Late 1920s and early 1930s were times of crisis, but the overall situation began to improve around 1935. European economies began to recover, and foreign investments reappeared in Poland. This created a visible economic revival, nevertheless, millions of people, especially in overpopulated areas in the south, were unemployed. Eugeniusz Kwiatkowski wanted to change the situation, and on June 10, 1936 in the Polish Parliament, he sketched his four-year national investment plan. According to his project, the plan would cost between 1,650 - 1,800 million zlotys, and it was based on Polish capital.
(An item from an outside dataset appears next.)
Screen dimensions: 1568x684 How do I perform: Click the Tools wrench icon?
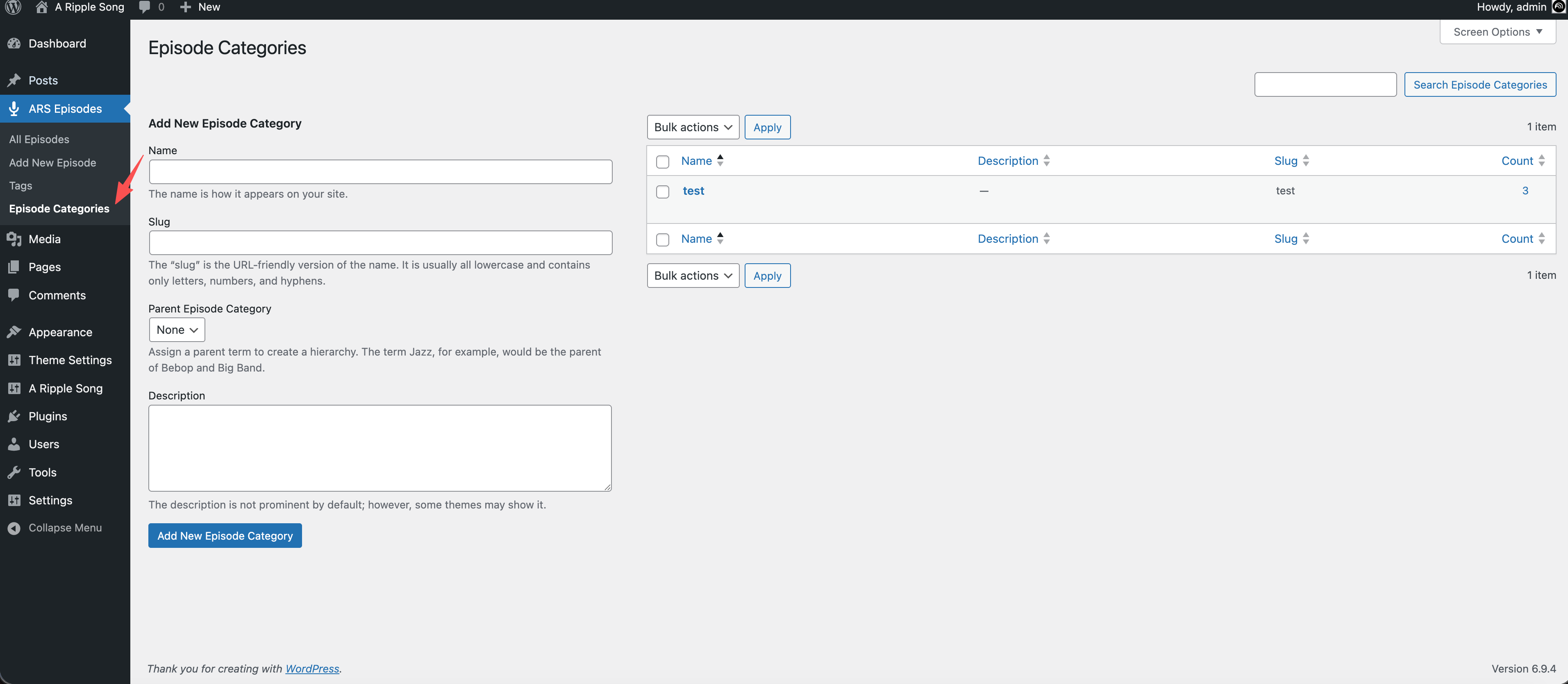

A year later, it turned out that initial costs were insufficient and Kwiatkowski raised them to 2400 million zlotys.

== Central Industrial Area ==

Soon after Kwiatkowski’s announcement, first works began. A levee was built along the Vistula, in the section from Oswiecim to Sandomierz, then two dams were finished in Poreba, and Roznow. In 1937, construction of the Central Industrial Area, the biggest industrial project of interbellum Poland was started.
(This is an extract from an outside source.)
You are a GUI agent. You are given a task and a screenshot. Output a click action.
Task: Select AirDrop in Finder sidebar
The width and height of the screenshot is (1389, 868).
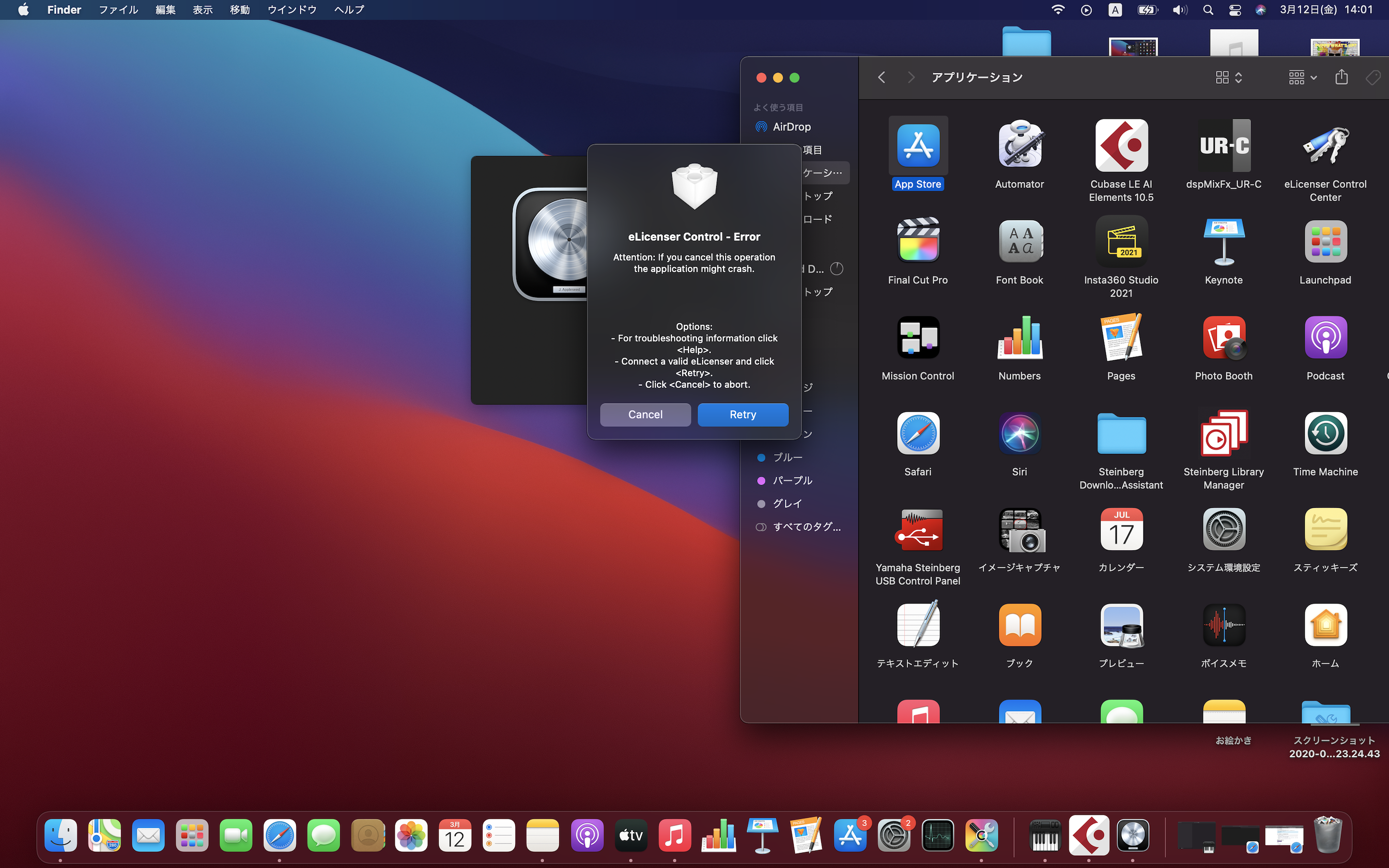[x=791, y=127]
== Investments in other parts of Poland ==

Since the Second Polish Republic was a country divided into the so-called Poland A (better developed western half), and Poland B (less developed eastern part, see: Kresy), Kwiatkowski wanted to alleviate differences between these two regions. Therefore, several investments were projected for the Eastern Borderlands of the country, including the three rail lines:
- Krzemieniec - Tarnopol,
- Lutsk - Wlodzimierz Wolynski,
- Molodeczno - Stolpce.

== End of the plan ==
Kwiatkowski’s plan turned out to be a great success, as it was completed at the beginning of 1939, more than a year earlier than planned. As early as December 1938, the Minister came up with a new, 15-year plan, which was divided into five parts, each of them connected with a specific branch of economy (urbanization, communication, industrialization, agriculture, education). Due to the outbreak of World War II, the plan was hardly started, with its first part - industrialization, especially armament industry.

The Four Year Plan did not solve the most important problem of Poland - high unemployment and overpopulation of the countryside. One can only speculate, what would have happened had the 15-year plan been completed.